To solve this problem, we would need to transpose the dataframe so that the columns are rows.
asean_t = asean_df_dropped.T
Country/Region | Brunei | Burma | Cambodia | Indonesia | Laos | Malaysia | Philippines | Singapore | Vietnam |
1/22/20 | 0 | 0 | 0 | 0 | 0 | 0 | 0 | 0 | 0 |
1/23/20 | 0 | 0 | 0 | 0 | 0 | 0 | 0 | 1 | 2 |
1/24/20 | 0 | 0 | 0 | 0 | 0 | 0 | 0 | 3 | 2 |
1/25/20 | 0 | 0 | 0 | 0 | 0 | 3 | 0 | 3 | 2 |
1/26/20 | 0 | 0 | 0 | 0 | 0 | 4 | 0 | 4 | 2 |
... | ... | ... | ... | ... | ... | ... | ... | ... | ... |
7/30/21 | 336 | 294460 | 76585 | 3372374 | 5919 | 1095486 | 1580824 | 64861 | 141122 |
7/31/21 | 337 | 299185 | 77243 | 3409658 | 6299 | 1113272 | 1588965 | 64981 | 150060 |
8/1/21 | 337 | 302665 | 77914 | 3440396 | 6566 | 1130422 | 1597689 | 65102 | 157507 |
8/2/21 | 338 | 306354 | 78474 | 3462800 | 6765 | 1146186 | 1605762 | 65213 | 157507 |
8/3/21 | 338 | 311067 | 79051 | 3496700 | 7015 | 1163291 | 1612541 | 65315 | 174461 |
560 rows × 9 columns
Time-Series Plotting
To plot a time-series chart, it is really easy with pandas!
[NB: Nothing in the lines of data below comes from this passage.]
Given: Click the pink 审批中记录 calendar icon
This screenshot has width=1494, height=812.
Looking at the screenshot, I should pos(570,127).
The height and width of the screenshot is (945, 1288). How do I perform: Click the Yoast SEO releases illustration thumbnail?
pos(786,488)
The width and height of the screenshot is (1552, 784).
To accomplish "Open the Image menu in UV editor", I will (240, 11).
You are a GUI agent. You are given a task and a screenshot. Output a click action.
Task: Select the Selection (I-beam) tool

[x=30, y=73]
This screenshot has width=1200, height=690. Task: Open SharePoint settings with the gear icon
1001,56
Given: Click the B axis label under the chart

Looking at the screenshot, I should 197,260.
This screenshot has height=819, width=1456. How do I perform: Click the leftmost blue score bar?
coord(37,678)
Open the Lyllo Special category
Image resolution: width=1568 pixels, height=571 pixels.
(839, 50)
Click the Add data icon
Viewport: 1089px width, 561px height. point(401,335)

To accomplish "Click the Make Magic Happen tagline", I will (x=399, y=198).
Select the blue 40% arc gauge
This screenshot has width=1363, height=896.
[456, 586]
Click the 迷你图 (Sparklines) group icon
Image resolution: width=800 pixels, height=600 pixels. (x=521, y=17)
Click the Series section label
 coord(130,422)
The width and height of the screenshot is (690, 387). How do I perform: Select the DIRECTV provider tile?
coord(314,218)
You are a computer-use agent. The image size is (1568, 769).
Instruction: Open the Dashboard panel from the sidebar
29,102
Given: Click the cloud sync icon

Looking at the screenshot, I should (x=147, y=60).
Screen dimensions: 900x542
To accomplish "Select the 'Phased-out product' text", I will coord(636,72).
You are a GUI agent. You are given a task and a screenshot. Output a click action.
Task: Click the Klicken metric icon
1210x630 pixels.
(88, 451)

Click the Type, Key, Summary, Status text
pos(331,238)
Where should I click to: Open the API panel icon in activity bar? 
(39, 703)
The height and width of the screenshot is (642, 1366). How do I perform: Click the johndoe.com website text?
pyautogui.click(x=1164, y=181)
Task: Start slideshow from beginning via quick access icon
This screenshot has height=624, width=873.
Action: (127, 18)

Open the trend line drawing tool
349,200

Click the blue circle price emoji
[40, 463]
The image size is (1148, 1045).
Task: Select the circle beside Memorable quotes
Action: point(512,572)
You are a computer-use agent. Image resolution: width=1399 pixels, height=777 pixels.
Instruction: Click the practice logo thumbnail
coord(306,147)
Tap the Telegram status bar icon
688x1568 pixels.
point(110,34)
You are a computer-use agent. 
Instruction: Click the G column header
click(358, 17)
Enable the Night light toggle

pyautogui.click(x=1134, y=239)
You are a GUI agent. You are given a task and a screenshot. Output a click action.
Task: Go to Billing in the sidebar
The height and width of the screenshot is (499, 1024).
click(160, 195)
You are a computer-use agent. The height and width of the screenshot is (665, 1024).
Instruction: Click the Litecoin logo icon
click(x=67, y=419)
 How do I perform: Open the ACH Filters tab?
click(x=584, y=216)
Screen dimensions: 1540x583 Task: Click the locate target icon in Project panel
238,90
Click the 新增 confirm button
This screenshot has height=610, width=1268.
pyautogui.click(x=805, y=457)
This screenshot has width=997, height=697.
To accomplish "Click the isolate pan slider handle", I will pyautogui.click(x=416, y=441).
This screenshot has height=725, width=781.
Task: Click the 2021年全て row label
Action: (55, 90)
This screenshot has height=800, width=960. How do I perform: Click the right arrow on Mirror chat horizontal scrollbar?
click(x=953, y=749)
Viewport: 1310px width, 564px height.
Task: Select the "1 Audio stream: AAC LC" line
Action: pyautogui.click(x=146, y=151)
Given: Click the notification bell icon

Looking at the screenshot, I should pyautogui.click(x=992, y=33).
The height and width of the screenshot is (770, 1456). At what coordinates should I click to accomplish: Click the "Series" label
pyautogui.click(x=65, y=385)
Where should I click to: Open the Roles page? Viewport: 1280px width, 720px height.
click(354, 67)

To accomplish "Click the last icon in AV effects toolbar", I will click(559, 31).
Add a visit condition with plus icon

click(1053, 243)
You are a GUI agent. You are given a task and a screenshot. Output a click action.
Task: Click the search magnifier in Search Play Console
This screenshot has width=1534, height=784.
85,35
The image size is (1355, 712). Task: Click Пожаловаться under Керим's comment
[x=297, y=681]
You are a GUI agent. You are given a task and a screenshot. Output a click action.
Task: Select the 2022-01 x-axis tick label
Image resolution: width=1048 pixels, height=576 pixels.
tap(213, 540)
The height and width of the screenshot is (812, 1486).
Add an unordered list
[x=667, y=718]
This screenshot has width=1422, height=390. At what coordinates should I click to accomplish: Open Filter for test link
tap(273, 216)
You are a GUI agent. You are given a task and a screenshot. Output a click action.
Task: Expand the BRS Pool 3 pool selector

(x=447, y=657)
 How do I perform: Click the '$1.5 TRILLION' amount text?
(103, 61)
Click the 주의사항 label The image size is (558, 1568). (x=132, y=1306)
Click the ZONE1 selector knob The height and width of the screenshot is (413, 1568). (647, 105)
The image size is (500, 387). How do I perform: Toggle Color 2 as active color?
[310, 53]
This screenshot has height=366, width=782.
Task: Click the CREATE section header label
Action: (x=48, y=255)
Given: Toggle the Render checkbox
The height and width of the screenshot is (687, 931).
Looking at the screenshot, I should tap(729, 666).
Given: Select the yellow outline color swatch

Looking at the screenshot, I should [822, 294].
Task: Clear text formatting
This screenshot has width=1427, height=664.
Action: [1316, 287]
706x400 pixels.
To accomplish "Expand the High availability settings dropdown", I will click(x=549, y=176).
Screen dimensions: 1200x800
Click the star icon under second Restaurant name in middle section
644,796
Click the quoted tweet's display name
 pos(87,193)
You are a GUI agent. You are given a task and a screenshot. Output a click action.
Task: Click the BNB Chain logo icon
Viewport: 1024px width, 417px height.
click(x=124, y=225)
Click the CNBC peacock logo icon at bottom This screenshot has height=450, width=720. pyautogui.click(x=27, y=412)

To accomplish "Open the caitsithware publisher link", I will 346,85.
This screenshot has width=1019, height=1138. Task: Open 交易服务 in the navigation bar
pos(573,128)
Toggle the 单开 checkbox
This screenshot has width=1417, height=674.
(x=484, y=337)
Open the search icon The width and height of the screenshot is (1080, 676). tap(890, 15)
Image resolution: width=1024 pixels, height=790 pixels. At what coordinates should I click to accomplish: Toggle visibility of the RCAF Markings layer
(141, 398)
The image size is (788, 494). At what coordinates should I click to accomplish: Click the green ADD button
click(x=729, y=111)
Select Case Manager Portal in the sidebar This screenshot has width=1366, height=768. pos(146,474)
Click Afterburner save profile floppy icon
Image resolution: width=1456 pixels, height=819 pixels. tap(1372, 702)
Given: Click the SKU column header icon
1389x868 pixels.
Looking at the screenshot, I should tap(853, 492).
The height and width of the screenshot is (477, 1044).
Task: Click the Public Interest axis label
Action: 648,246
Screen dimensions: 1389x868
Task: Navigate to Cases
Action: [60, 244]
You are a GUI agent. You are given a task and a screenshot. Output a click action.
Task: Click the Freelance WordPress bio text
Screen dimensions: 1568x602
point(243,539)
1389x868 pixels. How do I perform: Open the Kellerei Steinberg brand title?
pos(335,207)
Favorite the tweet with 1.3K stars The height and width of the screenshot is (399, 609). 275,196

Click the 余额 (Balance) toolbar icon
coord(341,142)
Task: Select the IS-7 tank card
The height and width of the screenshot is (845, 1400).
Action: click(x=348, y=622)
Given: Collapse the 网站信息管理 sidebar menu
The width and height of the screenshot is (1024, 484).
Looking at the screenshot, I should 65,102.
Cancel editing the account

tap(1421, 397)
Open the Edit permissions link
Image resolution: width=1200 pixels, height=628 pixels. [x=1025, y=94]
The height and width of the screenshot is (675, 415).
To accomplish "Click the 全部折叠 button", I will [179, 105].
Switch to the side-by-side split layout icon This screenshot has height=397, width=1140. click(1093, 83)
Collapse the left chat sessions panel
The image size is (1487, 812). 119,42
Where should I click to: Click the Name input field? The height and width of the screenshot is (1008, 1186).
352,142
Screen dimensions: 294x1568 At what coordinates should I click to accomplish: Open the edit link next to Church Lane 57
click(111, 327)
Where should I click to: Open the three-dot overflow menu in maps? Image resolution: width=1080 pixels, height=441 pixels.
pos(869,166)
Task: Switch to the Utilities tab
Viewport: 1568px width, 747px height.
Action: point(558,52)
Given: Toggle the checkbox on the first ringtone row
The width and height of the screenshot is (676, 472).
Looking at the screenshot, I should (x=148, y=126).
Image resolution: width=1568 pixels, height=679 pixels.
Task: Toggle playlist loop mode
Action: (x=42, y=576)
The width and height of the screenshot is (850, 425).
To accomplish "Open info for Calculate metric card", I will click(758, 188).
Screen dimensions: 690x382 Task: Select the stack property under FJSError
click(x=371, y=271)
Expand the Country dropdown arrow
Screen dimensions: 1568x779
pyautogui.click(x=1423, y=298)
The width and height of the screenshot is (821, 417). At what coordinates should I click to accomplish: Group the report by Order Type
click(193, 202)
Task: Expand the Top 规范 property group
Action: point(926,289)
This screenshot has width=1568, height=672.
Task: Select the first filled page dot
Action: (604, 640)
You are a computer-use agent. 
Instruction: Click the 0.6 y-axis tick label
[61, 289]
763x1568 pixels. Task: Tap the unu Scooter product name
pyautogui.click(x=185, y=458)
ax = asean_t['Singapore'].plot()
ax.set_ylabel('Confirmed Cases')
In order to plot more countries onto the same plot, we would need to make use of the plt.subplots()
function call as shown in the matplotlib
section previously!
fig, ax = plt.subplots()
#Iterate through our countries so we can plot automatically plot them!
for country in ASEAN_countries_list:
ax.set_ylabel('Confirmed Cases')
From the time-series plots, we can tell that currently, Indonesia has the highest cumulative confirmed cases amongst all the ASEAN countries!